Records from a data source
=====

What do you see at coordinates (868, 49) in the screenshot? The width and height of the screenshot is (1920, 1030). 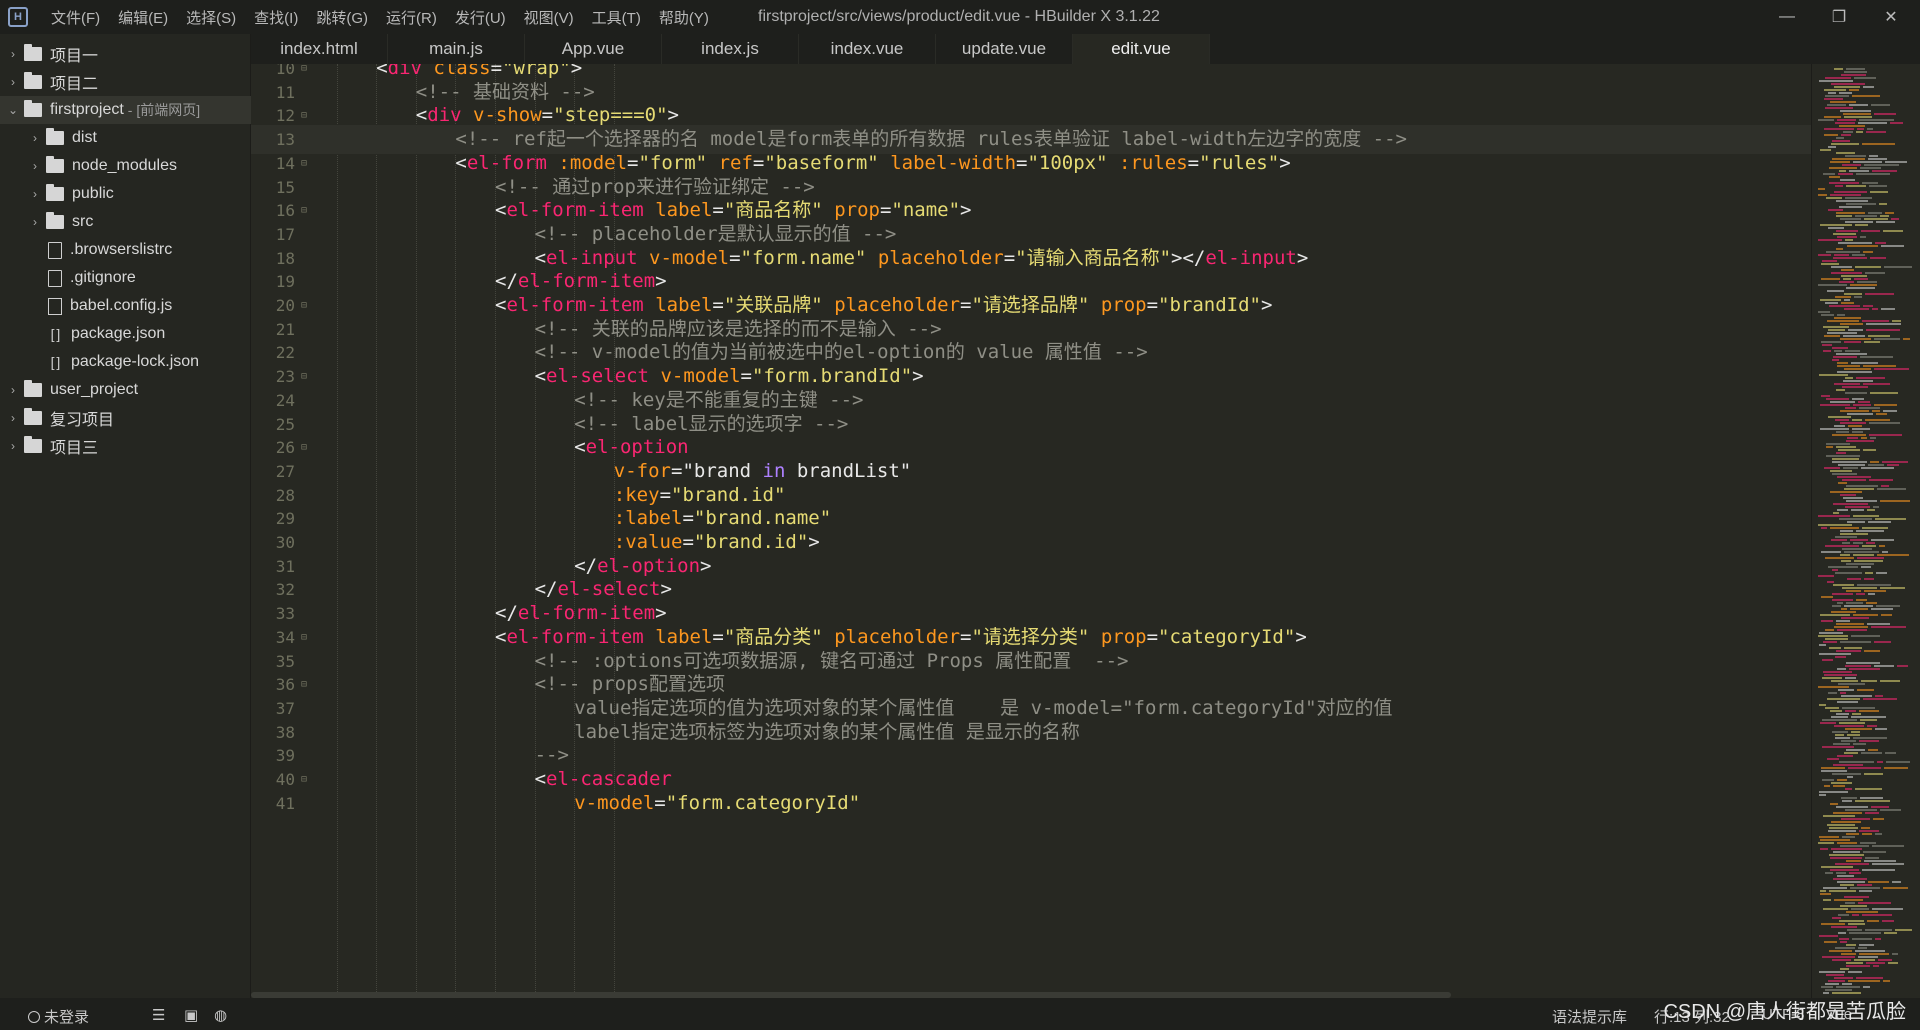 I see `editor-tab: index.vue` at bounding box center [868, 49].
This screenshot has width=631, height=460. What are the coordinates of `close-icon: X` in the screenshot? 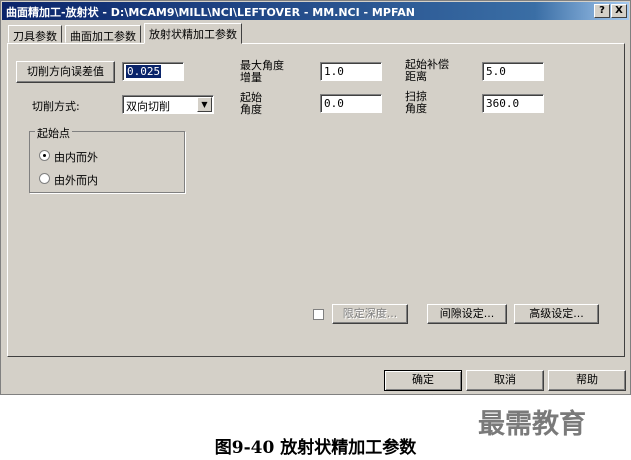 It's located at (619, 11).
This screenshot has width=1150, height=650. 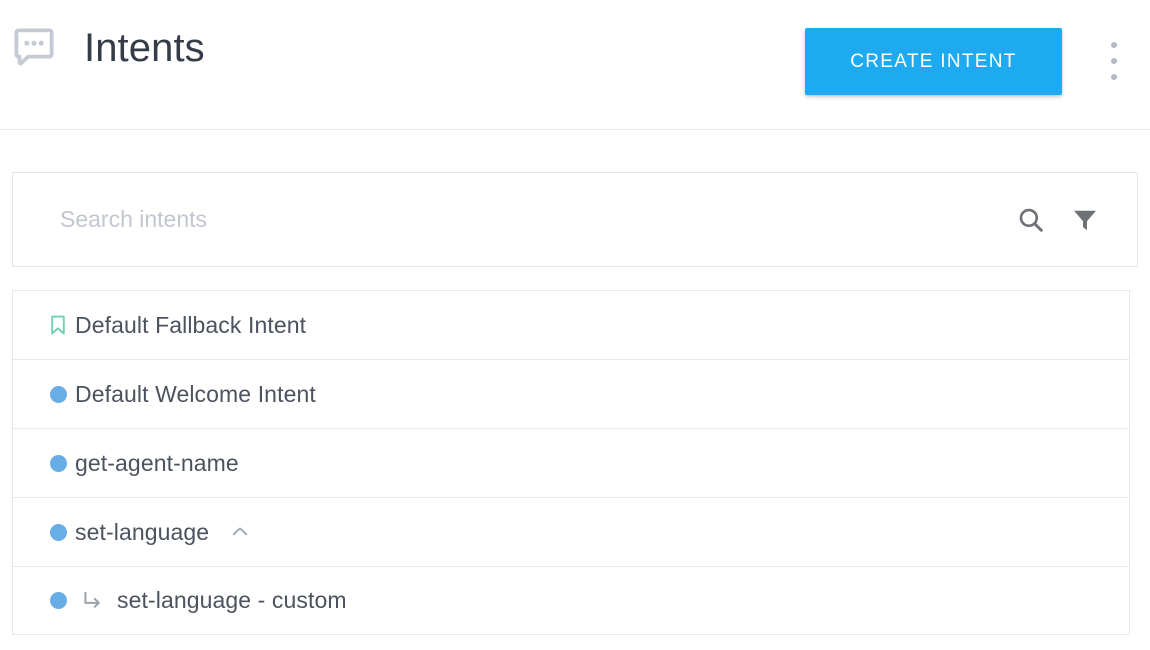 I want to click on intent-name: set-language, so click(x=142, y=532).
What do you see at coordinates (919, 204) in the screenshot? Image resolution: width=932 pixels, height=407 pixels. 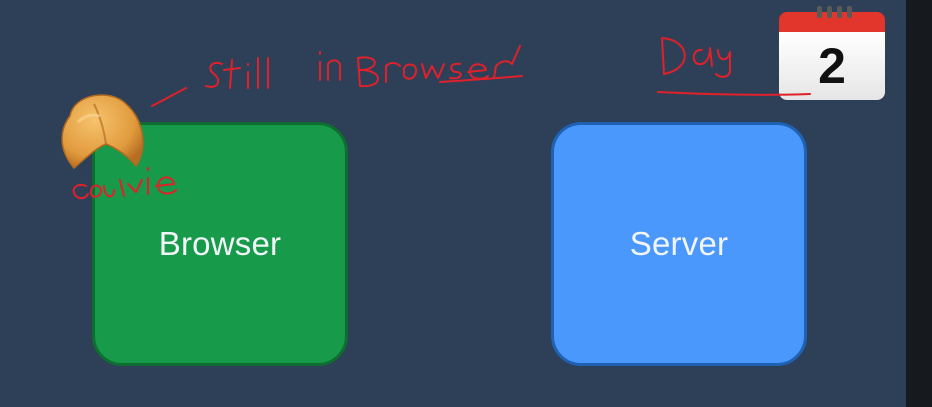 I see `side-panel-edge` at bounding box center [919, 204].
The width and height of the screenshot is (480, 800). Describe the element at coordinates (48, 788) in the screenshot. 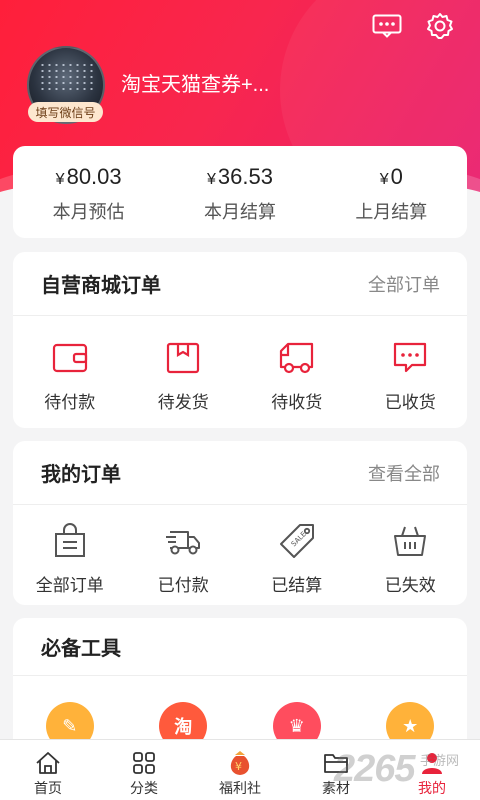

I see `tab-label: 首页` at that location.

=====

Rewrite the listing from the line with "The width and height of the screenshot is (480, 800)." through the end, changing "Describe" to "Identify" and leaving everything else unchanged. Omit the pictures from your answer.

The answer
The width and height of the screenshot is (480, 800). Identify the element at coordinates (48, 788) in the screenshot. 

I see `tab-label: 首页` at that location.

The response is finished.